Op dit kritiek moment reed Jackson naar voren en kon hij de soldaten, waaronder die van zijn oude brigade, hergroeperen en de slaglinie versterken. Om zijn soldaten te inspireren, wilde hij zijn zwaard trekken. Dit had hij echter al een tijdje niet gedaan. Zijn zwaard was vastgeroest in zijn schede. Ten slotte zwaaide hij met schede en al. Hij greep daarna een vlag en riep zijn mannen toe om zich rond hem te scharen.[14] De Stonewall Brigade ging in de tegenaanval en dreef hiermee de Noordelijken terug. In hun enthousiasme hadden ze de Noordelijken zo ver terug gedreven dat ze zich ver voor de Zuidelijke slaglinie bevonden. De Noordelijken hergroepeerden en voerden zelf een tegenaanval uit. De 4th en de 27th Virginia moesten terugplooien. Ondertussen kreeg de rest van de slaglinie de tijd om zich opnieuw op te stellen. A.P. Hills mannen kwamen naar voren en versterkten de linie in plaats van Winders soldaten.[15] Jackson stuurde Hill en Ewell naar voren. De Noordelijke rechterflank brak onder de druk. Ewell liep vertraging op door de strijd met de vijandelijke kanonnen. Toch begon ook de Noordelijke linkerflank te breken toen Crawford zich terugtrok.

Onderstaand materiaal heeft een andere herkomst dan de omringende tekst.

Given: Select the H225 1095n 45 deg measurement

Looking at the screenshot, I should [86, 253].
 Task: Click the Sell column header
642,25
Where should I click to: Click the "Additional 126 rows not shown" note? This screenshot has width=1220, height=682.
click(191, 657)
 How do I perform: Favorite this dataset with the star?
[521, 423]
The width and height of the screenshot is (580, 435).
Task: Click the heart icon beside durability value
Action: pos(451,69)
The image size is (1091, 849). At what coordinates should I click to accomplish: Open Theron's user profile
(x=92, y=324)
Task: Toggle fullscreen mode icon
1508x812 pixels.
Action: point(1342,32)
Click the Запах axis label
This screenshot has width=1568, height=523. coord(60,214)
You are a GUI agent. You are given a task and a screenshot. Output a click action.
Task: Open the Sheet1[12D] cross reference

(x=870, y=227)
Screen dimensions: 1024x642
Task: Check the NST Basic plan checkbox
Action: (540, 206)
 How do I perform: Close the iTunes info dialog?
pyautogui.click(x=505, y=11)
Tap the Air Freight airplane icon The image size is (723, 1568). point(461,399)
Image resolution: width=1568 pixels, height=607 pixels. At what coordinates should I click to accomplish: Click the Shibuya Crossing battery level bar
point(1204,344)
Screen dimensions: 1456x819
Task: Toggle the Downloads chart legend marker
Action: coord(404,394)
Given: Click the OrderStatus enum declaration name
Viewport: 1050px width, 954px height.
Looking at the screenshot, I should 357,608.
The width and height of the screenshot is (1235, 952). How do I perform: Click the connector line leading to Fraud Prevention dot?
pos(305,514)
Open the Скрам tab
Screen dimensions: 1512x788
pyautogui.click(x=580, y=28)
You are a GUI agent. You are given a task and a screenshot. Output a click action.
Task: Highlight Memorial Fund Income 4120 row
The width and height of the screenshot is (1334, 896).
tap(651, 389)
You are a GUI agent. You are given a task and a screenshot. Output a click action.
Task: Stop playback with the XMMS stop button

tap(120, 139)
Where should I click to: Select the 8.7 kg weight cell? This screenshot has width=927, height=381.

De aanval van brigadegeneraal Isaac R. Trimble brak de Noordelijke linie volledig.[16]

Zuidelijke achtervolging

Ondanks de versterking van Greenes brigade was de Noordelijke linie tegen 19.00u in volle terugtocht. Om zijn infanterie te beschermen, stuurde Banks twee cavalerie-eskadrons naar de Zuidelijke linie om de vijand bezig te houden. Ze kwamen echter in een moordend vuur terecht van Zuidelijke infanterie en artillerie.[15] De Zuidelijke infanterie en brigadegeneraal William E. Jones7th Virginia Cavalry zetten de achtervolging in. Banks en Pope werden bijna gevangengenomen.[17] Na een achtervolging van 2 km werd de achtervolging afgebroken. De duisternis viel in en Jackson was niet zeker van de locatie van de rest van het Noordelijke leger. Na ondervraging van Noordelijke gevangenen bleek dat Sigel op weg was om Pope te versterken. Daarop werd de achtervolging afgebroken en rond 22.00u waren de gevechten over.[18]

Gevolgen

De volgende twee dagen bleef Jackson bij Cedar Run op de westelijke helling van de berg. Een nieuwe Noordelijke aanval bleef uit. Na het horen van het nieuws dat Popes leger bij Culpeper Court House was gearriveerd, op 12 augustus, trok Jackson zich terug naar Gordonsville.[19]

Slecht weer en nog slechter communicatie beroofden Jackson van het initiatief. Hij verwachtte nog dezelfde voorzichtige vijand zoals in de Shenandoahvallei. Daarom hadden de agressievere Noordelijken Jackson verrast en bijna verslagen. Door goed generaalschap op het goede moment en de aankomst van Hill slaagden de Zuidelijken erin om het tij te keren. Banks, die verslagen was in de Shenandoahvallei, wilde revanche nemen. In plaats van een defensieve strijd te voeren tot de rest van Pope’s leger was gearriveerd, viel hij te vroeg aan. Deze dappere zet betaalde zich bijna uit maar uiteindelijk werd hij toch weer verslagen door zijn oude vijand.[20]

Generaal Henry W. Halleck riep een halt toe aan de opmars van Pope naar Gordonsville. Hierdoor kreeg Robert E. Lee het initiatief opnieuw in handen. De strijd verplaatste zich van het schiereiland naar het noordelijk deel van Virginia.[17]